A hyperbola is a set of points, such that for any point $P$ of the set, the absolute difference of the distances $|PF_{1}|,\ |PF_{2}|$ to two fixed points $F_{1},F_{2}$ (the foci), is constant. The two asymptotes intersect in $(0,0)$. Therefore the hyperbola is symmetric respect to this point i.e. for any point $(x,y)$ of the hyperbola the point $(-x,-y)$ is also a point of it. Alternatively this leads to if $(x_{f_1},y_{f_1})$ is a focus of it the other one is $$(x_{f_2},y_{f_2})=(-x_{f_1},-y_{f_1})$$

This enables us to write the equation of the hyperbola according to the definition as follows:

$$|\sqrt{(x-x_{f_1})^2+(y-y_{f_1})^2} -\sqrt{(x-x_{f_2})^2+(y-y_{f_2})^2}|=\lambda$$

where $\lambda$ is the same constant difference of distances. By substitution we obtain:

$$|\sqrt{(x-2)^2+(y+1)^2} -\sqrt{(x+2)^2+(y-1)^2}|=\lambda$$

squaring both sides gives us:

$$x^2+y^2+5-\sqrt{(x^2+y^2+5)-(4x-2y)^2}={\lambda^2\over 2}$$

or

$$x^2+y^2+5-{\lambda^2\over 2}=\sqrt{(x^2+y^2+5)^2-(4x-2y)^2}$$

squaring again

$$(x^2+y^2+5-{\lambda^2\over 2})^2=(x^2+y^2+5)^2-(4x-2y)^2$$

which gives us after simplification

$${\lambda^4\over 4}-5{\lambda^2}=({\lambda^2}-16)x^2+({\lambda^2}-4)y^2+16xy$$

dividing both sides by $y^2$ and letting $t={x\over y}$ we obtain:

$${{{\lambda^4\over 4}-5{\lambda^2}}\over{y^2}}=({\lambda^2}-16)t^2+{\lambda^2}-4+16t$$

since by definition of asymptote $y\to\infty$ results $t\to 0$ or $t\to{4\over 3}$ these two numbers should be roots of below equation:

$$({\lambda^2}-16)t^2+16t+{\lambda^2}-4=0$$

which gives us $\lambda=2$ and the final equation of the hyperbola is:

$$3x^2-4xy-4=0$$

Answer 2

The center of the hyperbola lies at the intersection of the asymptotes, that is $(0,0)$. If $F=(2,-1)$ is one focus, the other one is the symmetric with respect to the center, that is $G=(-2,1)$.
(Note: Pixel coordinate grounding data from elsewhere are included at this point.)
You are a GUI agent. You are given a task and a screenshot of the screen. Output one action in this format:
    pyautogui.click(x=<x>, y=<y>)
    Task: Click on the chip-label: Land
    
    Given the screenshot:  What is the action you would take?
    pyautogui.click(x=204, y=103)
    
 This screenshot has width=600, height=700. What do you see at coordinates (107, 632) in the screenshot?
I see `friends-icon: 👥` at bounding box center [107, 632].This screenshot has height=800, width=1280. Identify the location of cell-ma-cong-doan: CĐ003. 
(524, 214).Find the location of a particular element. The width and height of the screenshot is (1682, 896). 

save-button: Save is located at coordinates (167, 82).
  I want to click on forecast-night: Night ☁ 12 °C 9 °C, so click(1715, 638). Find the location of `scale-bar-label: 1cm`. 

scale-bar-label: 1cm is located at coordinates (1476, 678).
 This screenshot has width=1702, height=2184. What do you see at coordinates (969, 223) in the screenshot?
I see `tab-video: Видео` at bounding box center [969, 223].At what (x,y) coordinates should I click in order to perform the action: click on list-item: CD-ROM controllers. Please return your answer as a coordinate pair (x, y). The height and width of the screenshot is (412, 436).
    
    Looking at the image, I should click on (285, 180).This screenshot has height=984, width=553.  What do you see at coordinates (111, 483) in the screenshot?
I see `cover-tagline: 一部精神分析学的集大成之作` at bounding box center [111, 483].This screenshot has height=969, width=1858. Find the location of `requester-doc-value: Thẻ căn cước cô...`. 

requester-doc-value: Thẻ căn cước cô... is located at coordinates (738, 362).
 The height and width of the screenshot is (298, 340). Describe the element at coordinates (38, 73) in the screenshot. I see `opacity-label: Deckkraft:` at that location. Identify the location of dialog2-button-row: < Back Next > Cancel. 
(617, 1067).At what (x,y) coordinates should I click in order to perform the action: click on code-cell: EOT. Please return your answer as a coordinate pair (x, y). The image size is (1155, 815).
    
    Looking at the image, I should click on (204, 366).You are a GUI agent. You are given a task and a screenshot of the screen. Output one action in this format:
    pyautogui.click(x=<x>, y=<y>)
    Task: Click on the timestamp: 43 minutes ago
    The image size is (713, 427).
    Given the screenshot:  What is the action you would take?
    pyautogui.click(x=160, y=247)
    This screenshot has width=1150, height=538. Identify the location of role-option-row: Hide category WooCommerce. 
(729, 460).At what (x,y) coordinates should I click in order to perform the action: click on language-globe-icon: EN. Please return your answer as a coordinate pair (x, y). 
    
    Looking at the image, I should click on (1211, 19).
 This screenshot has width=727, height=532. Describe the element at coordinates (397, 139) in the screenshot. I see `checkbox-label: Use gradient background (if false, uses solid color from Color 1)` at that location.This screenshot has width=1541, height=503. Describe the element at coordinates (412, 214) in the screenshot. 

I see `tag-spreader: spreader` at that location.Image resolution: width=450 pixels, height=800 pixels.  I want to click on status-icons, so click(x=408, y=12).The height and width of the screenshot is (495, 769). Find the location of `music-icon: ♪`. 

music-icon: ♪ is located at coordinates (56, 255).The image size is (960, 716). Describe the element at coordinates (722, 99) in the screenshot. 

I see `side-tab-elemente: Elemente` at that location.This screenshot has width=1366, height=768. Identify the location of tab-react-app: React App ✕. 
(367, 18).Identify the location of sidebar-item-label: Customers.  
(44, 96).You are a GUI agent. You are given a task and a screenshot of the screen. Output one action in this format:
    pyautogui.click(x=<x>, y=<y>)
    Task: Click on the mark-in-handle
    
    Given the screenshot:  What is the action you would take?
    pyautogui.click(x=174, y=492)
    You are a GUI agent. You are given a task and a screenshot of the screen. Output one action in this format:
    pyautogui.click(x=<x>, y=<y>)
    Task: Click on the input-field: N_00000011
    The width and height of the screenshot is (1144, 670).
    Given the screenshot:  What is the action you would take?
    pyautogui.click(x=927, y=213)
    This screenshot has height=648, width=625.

If you now take a point $P$ on the hyperbola with $x\to0$ and $y\to-\infty$, the difference $PG-PF$ tends to $y_{G}-y_F=2$, and this difference is the same for all points on the hyperbola on the same branch, while it is $-2$ on the other branch of the curve. The equation of the hyperbola is then: $$ \sqrt{(x+2)^2+(y-1)^2}-\sqrt{(x-2)^2+(y+1)^2}=\pm 2, $$ which after the usual manipulations becomes $$ 3x^2-4xy-4=0. $$

Answer 3

The asymptotes of a hyperbola are themselves the degenerate member of a single-parameter family of hyperbolas with common asymptotes. If the equations of the asymptotes are $Ax+By+C=0$ and $Ex+Fy+G=0$, then the equations of these hyperbolas are $(Ax+By+C)(Ex+Fy+G)=k$, for various values of $k$. For this problem, this means that an equation of the desired hyperbola will have the form $x(3x-4y)=k$.

Now, the perpendicular distance of a hyperbola’s focus to either of its asymptotes is equal to its semi-minor axis length $b$, which we can see at a glance is $2$ for this hyperbola. Using the fact that the two semiaxis lengths $a$ and $b$ and the distance $c$ from the center to the focus are a Pythagorean triple, and that the center of this hyperbola is the origin, we can find the semimajor axis length: $a^2 = c^2-b^2 = 2^2+(-1^2)-2^2=1$. This means that a vertex of this hyperbola is $\frac1{\sqrt5}(2,-1)$. Plugging this point into the equation of the hyperbola and solving for $k$, we get $k=4$ and so an equation of the hyperbola is $$3x^2-4xy-4=0.$$